# EXERCISE AIM
Below are some records; return each one exactly.

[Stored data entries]

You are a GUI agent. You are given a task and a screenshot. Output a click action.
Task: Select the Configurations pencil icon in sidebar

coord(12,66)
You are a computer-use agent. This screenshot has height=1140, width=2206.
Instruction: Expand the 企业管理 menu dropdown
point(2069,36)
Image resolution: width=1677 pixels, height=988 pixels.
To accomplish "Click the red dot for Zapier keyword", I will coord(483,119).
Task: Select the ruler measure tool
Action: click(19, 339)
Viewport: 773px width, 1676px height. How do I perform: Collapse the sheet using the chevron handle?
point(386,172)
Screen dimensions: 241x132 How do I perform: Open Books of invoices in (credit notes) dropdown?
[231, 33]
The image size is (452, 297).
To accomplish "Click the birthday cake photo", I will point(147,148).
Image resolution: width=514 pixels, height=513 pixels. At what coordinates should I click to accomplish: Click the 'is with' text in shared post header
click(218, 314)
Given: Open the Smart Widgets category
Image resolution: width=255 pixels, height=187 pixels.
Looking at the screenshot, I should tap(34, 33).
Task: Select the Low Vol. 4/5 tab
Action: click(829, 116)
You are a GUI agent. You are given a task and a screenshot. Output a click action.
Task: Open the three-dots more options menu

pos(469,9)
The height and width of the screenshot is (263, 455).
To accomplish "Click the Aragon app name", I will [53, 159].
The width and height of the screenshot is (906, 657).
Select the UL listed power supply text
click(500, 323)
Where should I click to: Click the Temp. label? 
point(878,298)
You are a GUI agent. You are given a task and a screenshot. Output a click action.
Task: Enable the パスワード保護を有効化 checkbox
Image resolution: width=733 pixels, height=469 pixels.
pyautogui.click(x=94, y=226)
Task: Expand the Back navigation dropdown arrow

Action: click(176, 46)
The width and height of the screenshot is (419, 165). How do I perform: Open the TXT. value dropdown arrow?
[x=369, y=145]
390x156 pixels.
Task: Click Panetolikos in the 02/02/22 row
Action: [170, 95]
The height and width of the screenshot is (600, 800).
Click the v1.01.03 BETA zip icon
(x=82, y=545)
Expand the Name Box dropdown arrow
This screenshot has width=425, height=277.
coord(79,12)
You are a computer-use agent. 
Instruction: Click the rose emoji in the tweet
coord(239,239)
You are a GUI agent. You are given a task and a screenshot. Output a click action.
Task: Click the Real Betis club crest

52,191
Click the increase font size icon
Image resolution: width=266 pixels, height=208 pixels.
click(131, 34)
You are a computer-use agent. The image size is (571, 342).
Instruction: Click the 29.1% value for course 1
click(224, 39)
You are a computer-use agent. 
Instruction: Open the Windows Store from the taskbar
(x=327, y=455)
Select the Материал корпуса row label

# WRITTEN RESPONSE
You are a GUI agent. You are given a task and a screenshot. Output a click action.
Task: Select the Configurations pencil icon in sidebar

coord(12,66)
You are a computer-use agent. This screenshot has height=1140, width=2206.
Instruction: Expand the 企业管理 menu dropdown
point(2069,36)
Image resolution: width=1677 pixels, height=988 pixels.
To accomplish "Click the red dot for Zapier keyword", I will coord(483,119).
Task: Select the ruler measure tool
Action: click(19, 339)
Viewport: 773px width, 1676px height. How do I perform: Collapse the sheet using the chevron handle?
point(386,172)
Screen dimensions: 241x132 How do I perform: Open Books of invoices in (credit notes) dropdown?
[231, 33]
The image size is (452, 297).
To accomplish "Click the birthday cake photo", I will point(147,148).
Image resolution: width=514 pixels, height=513 pixels. At what coordinates should I click to accomplish: Click the 'is with' text in shared post header
click(218, 314)
Given: Open the Smart Widgets category
Image resolution: width=255 pixels, height=187 pixels.
Looking at the screenshot, I should tap(34, 33).
Task: Select the Low Vol. 4/5 tab
Action: click(829, 116)
You are a GUI agent. You are given a task and a screenshot. Output a click action.
Task: Open the three-dots more options menu

pos(469,9)
The height and width of the screenshot is (263, 455).
To accomplish "Click the Aragon app name", I will [53, 159].
The width and height of the screenshot is (906, 657).
Select the UL listed power supply text
click(500, 323)
Where should I click to: Click the Temp. label? 
point(878,298)
You are a GUI agent. You are given a task and a screenshot. Output a click action.
Task: Enable the パスワード保護を有効化 checkbox
Image resolution: width=733 pixels, height=469 pixels.
pyautogui.click(x=94, y=226)
Task: Expand the Back navigation dropdown arrow

Action: click(176, 46)
The width and height of the screenshot is (419, 165). How do I perform: Open the TXT. value dropdown arrow?
[x=369, y=145]
390x156 pixels.
Task: Click Panetolikos in the 02/02/22 row
Action: [170, 95]
The height and width of the screenshot is (600, 800).
Click the v1.01.03 BETA zip icon
(x=82, y=545)
Expand the Name Box dropdown arrow
This screenshot has width=425, height=277.
coord(79,12)
You are a computer-use agent. 
Instruction: Click the rose emoji in the tweet
coord(239,239)
You are a GUI agent. You are given a task and a screenshot. Output a click action.
Task: Click the Real Betis club crest

52,191
Click the increase font size icon
Image resolution: width=266 pixels, height=208 pixels.
click(131, 34)
You are a computer-use agent. The image size is (571, 342).
Instruction: Click the 29.1% value for course 1
click(224, 39)
You are a computer-use agent. 
Instruction: Open the Windows Store from the taskbar
(x=327, y=455)
Select the Материал корпуса row label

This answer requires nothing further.